The ever-inspired Brendan Connell’s masterful tales of misery and imagination don’t settle for being merely unsettling, and can never be taken for standard-issue uncanny and creepy. At the same time, he shines in his willingness to experiment with structure, language, theme and control over how he triggers his desired gut reactions. His pointillistic off-kiltered 36-city set Metrophilias abounds in tones from seeming poignancy to black humor, ricocheting in styles and lopsided storylines while reined in by a modus operandi of expressive scattershot minimalism. And in the decadence-drenched Unpleasant Tales, the inventive collection of 22 short and dark stories takes an unflinching and matter-of fact approach to a kaleidoscopic horror of depravity, with a bent toward themes of borderless obsession and perversity.
Now, in The Life of Polycrates and Other Stories for Antiquated Children, another showcase of Connell’s ‘Lovecraftsmanship’ emerges in which real figures and characters live off-kilter lives or exist amid the fringes of mythopoeic terrain. It’s a wide-ranging and wavering but nevertheless rewarding collection consisting of one novella and 10 short stories, previously published in journals and anthologies, as well as never before published material.
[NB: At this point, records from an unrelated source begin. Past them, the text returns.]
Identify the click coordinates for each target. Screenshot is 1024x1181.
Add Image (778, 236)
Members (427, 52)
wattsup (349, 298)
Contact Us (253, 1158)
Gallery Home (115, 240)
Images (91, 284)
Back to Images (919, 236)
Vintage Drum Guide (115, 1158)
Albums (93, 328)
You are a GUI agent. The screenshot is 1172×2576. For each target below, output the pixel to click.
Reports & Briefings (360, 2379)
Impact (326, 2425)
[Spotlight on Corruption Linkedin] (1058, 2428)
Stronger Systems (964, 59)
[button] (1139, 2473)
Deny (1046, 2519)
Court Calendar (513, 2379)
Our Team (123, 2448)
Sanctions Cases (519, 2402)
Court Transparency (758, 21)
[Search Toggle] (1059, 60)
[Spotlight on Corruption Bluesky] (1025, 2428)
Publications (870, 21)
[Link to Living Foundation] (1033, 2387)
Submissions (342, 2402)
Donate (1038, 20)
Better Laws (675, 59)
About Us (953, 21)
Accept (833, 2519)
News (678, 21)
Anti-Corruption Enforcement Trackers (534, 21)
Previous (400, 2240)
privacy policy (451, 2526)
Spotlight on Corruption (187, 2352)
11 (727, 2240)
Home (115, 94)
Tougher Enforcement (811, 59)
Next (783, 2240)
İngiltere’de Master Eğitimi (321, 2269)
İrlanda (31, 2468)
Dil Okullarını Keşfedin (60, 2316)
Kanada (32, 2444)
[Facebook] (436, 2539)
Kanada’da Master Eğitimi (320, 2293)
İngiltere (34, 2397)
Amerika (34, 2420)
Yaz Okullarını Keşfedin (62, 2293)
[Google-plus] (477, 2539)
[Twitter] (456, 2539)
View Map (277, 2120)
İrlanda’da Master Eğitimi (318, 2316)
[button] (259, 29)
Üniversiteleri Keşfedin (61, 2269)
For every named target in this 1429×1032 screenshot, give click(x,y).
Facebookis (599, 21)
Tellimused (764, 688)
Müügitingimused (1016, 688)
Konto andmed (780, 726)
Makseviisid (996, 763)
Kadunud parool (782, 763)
The titular tale is perhaps the biggest departure for Connell, chronicling, indeed, the life of Polycrates, tyrant of Samos c. 538 BC to 522 BC. Though he was fated through bloodlines to rule the Greek island, his father was murdered and the killers overthrew the dynasty. Biding his time while plotting his revenge, Polycrates began a charitable program to help the populace. With the people consequently by his side by the time he fought the patricide, he came to reign over Samos. Outwitting his scheming brothers, Polycrates ultimately grew too settled in his ways, facing the consequences when he ignored the wisdom of his soothsayers.
Though it lacks the surreal touches and disquieting foreboding of many of Connell’s works, the relatively leisurely pace of the 77-page "Life of Polycrates" draws you into a grab-bag of epistles, history, classical literature, Greek myth, and some more original fictional elements – where one starts and another begins is anyone’s guess, however. A sharp-eyed reader might also surmise – and he or she might also be wrong – that there are such allusions as a prose passage evocative of “Kubla Khan” (“The palace of Polycrates, the roof covered with quasi-translucent Pentelic stone tiles from Naxos, was splendidly decorated, the floors of certain chambers interlaid with precious stones and agate, others with extravagant mosaics…”). One might also speculate that a mischievous Mr. Connell channeled a little Johnny Cash when he described Polycrates’ ruthless brother Pantagnotus as one who once “stabbed a man in Magnesia just to watch him die.”